#### EXERCISE BRIEF
Rewrite the listing below as a Markdown table with the columns Row and Line, beginning with the line that contains "At what (x,y)" and continuing through the line that contains "(1216, 246).". Number each row and omit blank lines.

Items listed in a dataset

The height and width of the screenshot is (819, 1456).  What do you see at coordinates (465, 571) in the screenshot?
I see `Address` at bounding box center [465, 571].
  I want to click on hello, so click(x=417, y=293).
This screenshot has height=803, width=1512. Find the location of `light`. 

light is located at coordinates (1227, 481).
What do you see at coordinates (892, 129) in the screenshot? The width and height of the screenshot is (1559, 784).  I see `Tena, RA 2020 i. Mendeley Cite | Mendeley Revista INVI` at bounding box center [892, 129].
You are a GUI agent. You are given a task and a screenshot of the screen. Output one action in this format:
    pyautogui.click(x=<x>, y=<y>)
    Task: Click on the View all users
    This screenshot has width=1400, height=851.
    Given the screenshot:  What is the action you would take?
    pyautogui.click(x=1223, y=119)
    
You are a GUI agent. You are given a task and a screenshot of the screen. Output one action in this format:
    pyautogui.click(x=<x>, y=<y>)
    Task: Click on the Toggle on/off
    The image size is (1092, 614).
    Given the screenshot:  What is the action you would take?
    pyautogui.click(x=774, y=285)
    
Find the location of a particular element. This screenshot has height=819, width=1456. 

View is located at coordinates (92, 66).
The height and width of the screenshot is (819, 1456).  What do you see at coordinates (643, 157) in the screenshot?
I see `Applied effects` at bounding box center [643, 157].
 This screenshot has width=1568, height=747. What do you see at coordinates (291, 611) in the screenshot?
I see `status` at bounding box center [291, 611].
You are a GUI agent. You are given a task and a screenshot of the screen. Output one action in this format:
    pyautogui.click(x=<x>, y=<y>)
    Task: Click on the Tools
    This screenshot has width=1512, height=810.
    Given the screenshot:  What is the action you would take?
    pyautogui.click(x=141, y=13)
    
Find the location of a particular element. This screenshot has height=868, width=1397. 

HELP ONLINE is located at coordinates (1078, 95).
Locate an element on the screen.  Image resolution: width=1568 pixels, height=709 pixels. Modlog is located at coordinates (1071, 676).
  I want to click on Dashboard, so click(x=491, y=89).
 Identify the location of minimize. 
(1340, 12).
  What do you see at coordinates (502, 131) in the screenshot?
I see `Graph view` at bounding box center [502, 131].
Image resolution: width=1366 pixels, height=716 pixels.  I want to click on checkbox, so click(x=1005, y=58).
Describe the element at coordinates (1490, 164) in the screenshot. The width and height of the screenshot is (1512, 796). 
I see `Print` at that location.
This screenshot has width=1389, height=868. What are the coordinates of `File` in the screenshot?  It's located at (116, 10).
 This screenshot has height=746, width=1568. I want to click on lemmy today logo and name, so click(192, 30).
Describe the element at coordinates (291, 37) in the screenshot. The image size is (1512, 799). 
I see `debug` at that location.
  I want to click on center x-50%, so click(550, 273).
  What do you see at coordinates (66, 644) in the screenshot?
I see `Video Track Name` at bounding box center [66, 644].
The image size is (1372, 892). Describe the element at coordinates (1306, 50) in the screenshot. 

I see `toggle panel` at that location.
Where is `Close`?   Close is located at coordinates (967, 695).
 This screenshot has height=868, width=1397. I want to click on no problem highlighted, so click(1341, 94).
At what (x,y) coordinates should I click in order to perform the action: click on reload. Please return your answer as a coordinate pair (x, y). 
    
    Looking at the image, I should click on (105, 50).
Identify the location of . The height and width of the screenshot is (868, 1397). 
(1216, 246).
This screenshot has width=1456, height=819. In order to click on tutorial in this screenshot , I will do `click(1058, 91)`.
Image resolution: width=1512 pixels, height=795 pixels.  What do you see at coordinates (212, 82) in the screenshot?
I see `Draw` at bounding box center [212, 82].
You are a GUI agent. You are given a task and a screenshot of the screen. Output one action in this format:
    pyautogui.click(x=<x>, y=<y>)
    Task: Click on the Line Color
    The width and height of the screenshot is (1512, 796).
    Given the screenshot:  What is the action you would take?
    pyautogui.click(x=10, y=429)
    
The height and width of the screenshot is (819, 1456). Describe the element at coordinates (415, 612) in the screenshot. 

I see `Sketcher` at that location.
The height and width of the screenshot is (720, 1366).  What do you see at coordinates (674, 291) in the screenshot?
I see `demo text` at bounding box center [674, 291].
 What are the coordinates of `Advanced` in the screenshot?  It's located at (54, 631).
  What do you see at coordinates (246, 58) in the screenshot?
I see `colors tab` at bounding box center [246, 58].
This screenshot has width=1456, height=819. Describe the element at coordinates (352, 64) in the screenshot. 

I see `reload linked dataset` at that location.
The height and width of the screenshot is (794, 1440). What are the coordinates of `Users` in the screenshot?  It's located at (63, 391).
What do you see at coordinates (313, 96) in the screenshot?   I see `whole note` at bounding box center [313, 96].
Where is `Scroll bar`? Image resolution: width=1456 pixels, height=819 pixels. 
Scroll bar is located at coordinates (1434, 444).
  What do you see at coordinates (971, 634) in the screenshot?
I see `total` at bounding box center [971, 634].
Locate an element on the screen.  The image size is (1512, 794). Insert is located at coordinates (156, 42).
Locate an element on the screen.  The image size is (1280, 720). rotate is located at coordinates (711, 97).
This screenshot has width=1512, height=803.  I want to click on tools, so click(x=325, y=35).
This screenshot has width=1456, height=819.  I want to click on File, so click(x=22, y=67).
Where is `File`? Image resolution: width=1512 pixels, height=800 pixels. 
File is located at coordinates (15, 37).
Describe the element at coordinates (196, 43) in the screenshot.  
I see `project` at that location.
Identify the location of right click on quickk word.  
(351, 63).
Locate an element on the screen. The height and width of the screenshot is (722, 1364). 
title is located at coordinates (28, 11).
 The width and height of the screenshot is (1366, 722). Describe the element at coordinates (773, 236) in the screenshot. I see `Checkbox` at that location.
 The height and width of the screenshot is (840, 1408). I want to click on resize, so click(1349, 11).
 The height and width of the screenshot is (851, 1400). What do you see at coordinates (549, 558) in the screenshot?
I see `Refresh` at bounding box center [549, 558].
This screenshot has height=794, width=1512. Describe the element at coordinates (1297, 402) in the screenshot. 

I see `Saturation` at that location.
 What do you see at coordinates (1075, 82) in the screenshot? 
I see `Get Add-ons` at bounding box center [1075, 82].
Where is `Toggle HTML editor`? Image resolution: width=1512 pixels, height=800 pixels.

#### COMPLETE RESPONSE
| Row | Line |
|---|---|
| 1 | At what (x,y) coordinates should I click in order to perform the action: click on reload. Please return your answer as a coordinate pair (x, y).  |
| 2 |     Looking at the image, I should click on (105, 50). |
| 3 | Identify the location of . The height and width of the screenshot is (868, 1397).  |
| 4 | (1216, 246). |